The first two algorithms, e.g. TBSPCTBuilder and TBSPNDCTBuilder, are usually the default methods to choose for clustering. To compute inner boundaries, TBSPNDCTBuilder needs additional information besides the coordinates, describing their connectivity. This is supplied by a sparse matrix (TSparseMatrix), where nonzero entries are used to identify a connection between indices.

autoptr< TSparseMatrix > S;
// ... fill sparse matrix
TBSPNDCTBuilder ct_builder( S.get(), & part_strat );
autoptr< TClusterTree > ct( ct_builder.build( coord.get() ) );

There is an optional third argument $ n_{\min} $ to TBSPNDCTBuilder, and also to all other constructing methods, which defines a lower boundary for leaves in the cluster tree, e.g. a node with less than $ n_{\min} $ indices will not be further divided.
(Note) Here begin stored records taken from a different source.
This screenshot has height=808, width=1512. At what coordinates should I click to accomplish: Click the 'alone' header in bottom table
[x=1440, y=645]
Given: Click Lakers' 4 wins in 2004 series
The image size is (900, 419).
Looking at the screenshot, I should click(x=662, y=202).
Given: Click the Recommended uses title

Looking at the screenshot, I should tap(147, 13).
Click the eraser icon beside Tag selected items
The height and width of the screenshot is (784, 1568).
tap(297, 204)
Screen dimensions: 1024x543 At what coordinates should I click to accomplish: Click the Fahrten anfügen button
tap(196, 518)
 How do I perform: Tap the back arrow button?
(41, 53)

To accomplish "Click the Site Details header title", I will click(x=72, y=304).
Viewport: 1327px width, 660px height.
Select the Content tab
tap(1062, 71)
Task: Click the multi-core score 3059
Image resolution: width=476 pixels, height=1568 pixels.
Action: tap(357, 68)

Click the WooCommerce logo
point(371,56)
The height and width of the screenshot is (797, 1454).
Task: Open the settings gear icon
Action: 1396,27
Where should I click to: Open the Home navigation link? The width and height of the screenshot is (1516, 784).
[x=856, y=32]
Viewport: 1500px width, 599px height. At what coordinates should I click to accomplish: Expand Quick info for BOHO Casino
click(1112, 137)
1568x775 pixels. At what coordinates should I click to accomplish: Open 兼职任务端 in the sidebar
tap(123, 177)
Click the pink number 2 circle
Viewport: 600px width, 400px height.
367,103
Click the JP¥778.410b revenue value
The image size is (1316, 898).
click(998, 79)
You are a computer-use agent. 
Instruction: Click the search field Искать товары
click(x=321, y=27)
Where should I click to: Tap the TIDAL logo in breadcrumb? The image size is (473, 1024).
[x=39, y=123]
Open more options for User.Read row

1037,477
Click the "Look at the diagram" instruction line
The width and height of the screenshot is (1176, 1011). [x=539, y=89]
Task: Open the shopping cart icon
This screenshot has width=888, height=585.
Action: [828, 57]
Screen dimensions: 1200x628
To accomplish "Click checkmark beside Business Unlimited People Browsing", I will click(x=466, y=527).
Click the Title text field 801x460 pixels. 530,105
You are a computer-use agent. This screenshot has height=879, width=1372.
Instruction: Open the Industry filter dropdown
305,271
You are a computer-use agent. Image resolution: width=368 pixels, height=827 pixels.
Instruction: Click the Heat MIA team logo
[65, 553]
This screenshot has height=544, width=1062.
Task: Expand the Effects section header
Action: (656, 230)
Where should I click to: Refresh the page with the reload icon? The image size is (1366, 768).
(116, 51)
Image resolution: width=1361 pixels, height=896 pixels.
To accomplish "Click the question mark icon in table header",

Standard values are in the range of 20 or 40.

TBSPPartCTBuilder and TBSPGroupCTBuilder can be considered to represent two ends of a spectrum: the first algorithm can be used to divide indices explicitly whereas the second ensures that indices are not divided. In pactise however, TBSPPartCTBuilder is usually chosen, if the user has a predefined block system where the block structure shall be incorporated into the 𝓗-structure.

The following example puts every even index into the first block and all odd indices into the second one. The initial partition is hereby described by an array (std::vector) with the same size as the number of indices and the value at position i defines the block index i should belong to.

std::vector< idx_t > partition( nindices );
for ( size_t i = 0; i < nindices; ++i )
partition[i] = ( i % 2 );
TAutoBSPPartStrat part_strat( coord.get() );
TBSPCTBuilder ct_builder( & part_strat );
TBSPPartCTBuilder part_ct_builder( partition, & ct_builder );
autoptr< TClusterTree > ct( part_ct_builder.build( coord.get() ) );

TBSPPartCTBuilder uses a base cluster tree builder for further construction, i.e. after the first level. Here, any algorithm may be used.